Now that the plants are being retired, the reclaimed landscape presents a unique opportunity for clean energy investment, specifically solar, said Holleman. The land, which could be flattened and re-vegetated with grass, probably would have little potential for any future use without costly cleanup efforts.
Whereas West Texas has the state’s highest solar potential, the shuttered coal facilities are conveniently located within the state’s transmission grid, close to the population centers of Dallas, Houston, Austin and San Antonio.
“You could put solar in a lot of places,” said Holleman, noting that the siting of solar farms is based on project-specific assessments and detailed economic analysis.
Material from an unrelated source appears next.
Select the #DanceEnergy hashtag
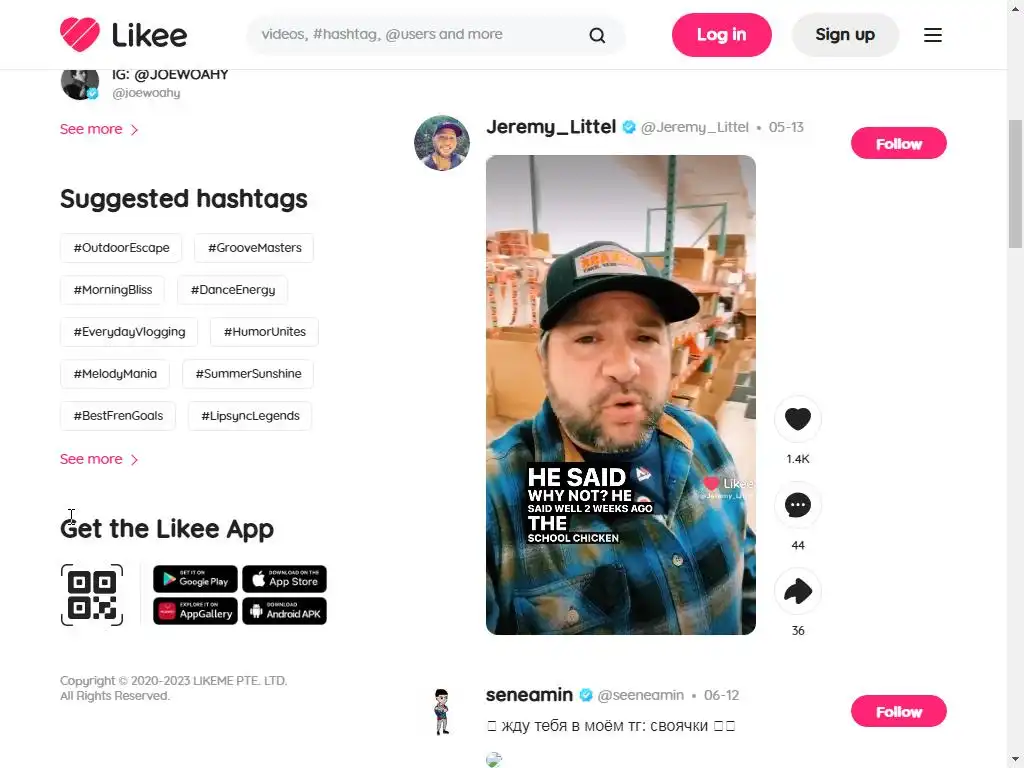Viewport: 1024px width, 768px height. 232,290
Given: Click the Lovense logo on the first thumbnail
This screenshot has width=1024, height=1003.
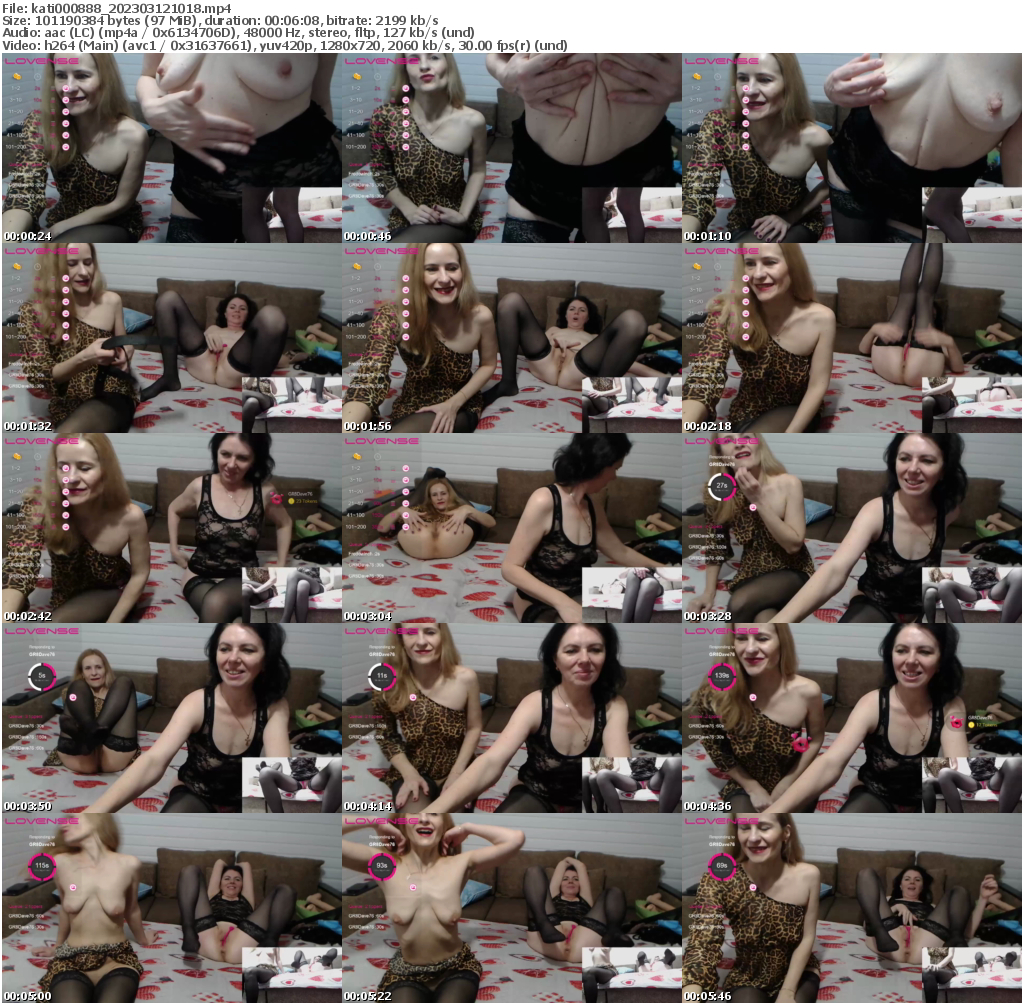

Building new transmission lines is extremely expensive, she added, “and more energy is lost the farther you transmit electricity.”
“If transmission infrastructure is already in place, you might as well try to leverage it.”
Transforming abandoned coal plants and mines into large solar farms could be a “public investment,” based on how the state’s electric grid operator, the Electric Reliability Council of Texas (ERCOT), approves transmission projects.
A solar farm will not employ the 800 workers laid off from a coal plant closure, Holleman noted, but investing in utility-scale solar arrays on site would replace power plants that had been running only a few weeks of the year. Wholesale electricity markets, including ERCOT, automatically dispatch the least costly power first regardless of fuel type, and coal is no longer cheaper than wind or solar, or natural gas.
Fred Beach, assistant director for policy studies at the Energy Institute, who has served as Holleman’s academic adviser, describes her as “a bright, energetic student who appreciates the value of combining technical research with public policy.”
Holleman’s thesis represents “a pragmatic approach to achieving her vision of a more sustainable energy future,” Beach adds, noting that her multidisciplinary approach to complex energy problems “is what the EER program is all about.”
Holleman graduates this month and has her sights set on moving to Washington, D.C., where she hopes to continue her work on building a more sustainable energy future.